[START OF Task material]
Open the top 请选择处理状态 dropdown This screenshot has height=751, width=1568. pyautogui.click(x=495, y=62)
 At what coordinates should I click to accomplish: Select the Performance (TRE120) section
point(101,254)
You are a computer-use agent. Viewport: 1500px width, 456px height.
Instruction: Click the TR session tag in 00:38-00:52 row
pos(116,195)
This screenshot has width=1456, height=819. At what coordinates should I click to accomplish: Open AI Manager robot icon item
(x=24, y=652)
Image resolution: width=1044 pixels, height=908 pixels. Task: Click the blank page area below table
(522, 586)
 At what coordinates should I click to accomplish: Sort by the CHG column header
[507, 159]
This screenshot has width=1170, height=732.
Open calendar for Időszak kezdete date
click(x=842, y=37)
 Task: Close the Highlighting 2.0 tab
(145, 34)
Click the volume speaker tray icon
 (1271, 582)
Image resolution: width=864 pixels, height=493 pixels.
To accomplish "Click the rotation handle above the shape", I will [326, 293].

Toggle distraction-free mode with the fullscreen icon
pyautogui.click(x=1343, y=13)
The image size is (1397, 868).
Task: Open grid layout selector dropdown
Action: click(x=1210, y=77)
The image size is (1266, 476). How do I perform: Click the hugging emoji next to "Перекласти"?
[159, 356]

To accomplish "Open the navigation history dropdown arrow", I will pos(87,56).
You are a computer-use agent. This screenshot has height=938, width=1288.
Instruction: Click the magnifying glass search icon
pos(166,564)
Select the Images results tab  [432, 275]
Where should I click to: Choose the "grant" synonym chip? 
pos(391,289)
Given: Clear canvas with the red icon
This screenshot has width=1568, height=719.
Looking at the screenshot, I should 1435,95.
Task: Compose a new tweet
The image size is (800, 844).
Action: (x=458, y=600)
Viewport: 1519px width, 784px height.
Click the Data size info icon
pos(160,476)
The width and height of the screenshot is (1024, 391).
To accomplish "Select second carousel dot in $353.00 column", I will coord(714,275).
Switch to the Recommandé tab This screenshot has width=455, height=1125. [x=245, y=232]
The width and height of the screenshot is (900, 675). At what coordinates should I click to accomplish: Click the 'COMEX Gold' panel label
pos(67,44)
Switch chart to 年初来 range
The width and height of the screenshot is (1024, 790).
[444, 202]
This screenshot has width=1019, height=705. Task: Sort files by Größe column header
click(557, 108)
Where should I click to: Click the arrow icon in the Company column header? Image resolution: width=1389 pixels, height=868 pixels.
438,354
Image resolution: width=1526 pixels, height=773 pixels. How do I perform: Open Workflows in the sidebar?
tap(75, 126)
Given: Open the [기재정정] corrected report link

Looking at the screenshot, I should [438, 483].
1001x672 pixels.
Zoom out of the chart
[END OF Task material]
Output every line of the data above as a numbered list, leaving out blank lines.

1. Open the top 请选择处理状态 dropdown This screenshot has height=751, width=1568. pyautogui.click(x=495, y=62)
2.  At what coordinates should I click to accomplish: Select the Performance (TRE120) section
3. point(101,254)
4. You are a computer-use agent. Viewport: 1500px width, 456px height.
5. Instruction: Click the TR session tag in 00:38-00:52 row
6. pos(116,195)
7. This screenshot has width=1456, height=819. At what coordinates should I click to accomplish: Open AI Manager robot icon item
8. (x=24, y=652)
9. Image resolution: width=1044 pixels, height=908 pixels. Task: Click the blank page area below table
10. (522, 586)
11.  At what coordinates should I click to accomplish: Sort by the CHG column header
12. [507, 159]
13. This screenshot has width=1170, height=732.
14. Open calendar for Időszak kezdete date
15. click(x=842, y=37)
16.  Task: Close the Highlighting 2.0 tab
17. (145, 34)
18. Click the volume speaker tray icon
19.  (1271, 582)
20. Image resolution: width=864 pixels, height=493 pixels.
21. To accomplish "Click the rotation handle above the shape", I will [326, 293].
22. Toggle distraction-free mode with the fullscreen icon
23. pyautogui.click(x=1343, y=13)
24. The image size is (1397, 868).
25. Task: Open grid layout selector dropdown
26. Action: click(x=1210, y=77)
27. The image size is (1266, 476). How do I perform: Click the hugging emoji next to "Перекласти"?
28. [159, 356]
29. To accomplish "Open the navigation history dropdown arrow", I will pos(87,56).
30. You are a computer-use agent. This screenshot has height=938, width=1288.
31. Instruction: Click the magnifying glass search icon
32. pos(166,564)
33. Select the Images results tab  [432, 275]
34. Where should I click to: Choose the "grant" synonym chip? 
35. pos(391,289)
36. Given: Clear canvas with the red icon
37. This screenshot has width=1568, height=719.
38. Looking at the screenshot, I should 1435,95.
39. Task: Compose a new tweet
40. The image size is (800, 844).
41. Action: (x=458, y=600)
42. Viewport: 1519px width, 784px height.
43. Click the Data size info icon
44. pos(160,476)
45. The width and height of the screenshot is (1024, 391).
46. To accomplish "Select second carousel dot in $353.00 column", I will coord(714,275).
47. Switch to the Recommandé tab This screenshot has width=455, height=1125. [x=245, y=232]
48. The width and height of the screenshot is (900, 675). At what coordinates should I click to accomplish: Click the 'COMEX Gold' panel label
49. pos(67,44)
50. Switch chart to 年初来 range
51. The width and height of the screenshot is (1024, 790).
52. [444, 202]
53. This screenshot has width=1019, height=705. Task: Sort files by Größe column header
54. click(557, 108)
55. Where should I click to: Click the arrow icon in the Company column header? Image resolution: width=1389 pixels, height=868 pixels.
56. 438,354
57. Image resolution: width=1526 pixels, height=773 pixels. How do I perform: Open Workflows in the sidebar?
58. tap(75, 126)
59. Given: Open the [기재정정] corrected report link
60. Looking at the screenshot, I should [438, 483].
61. 1001x672 pixels.
62. Zoom out of the chart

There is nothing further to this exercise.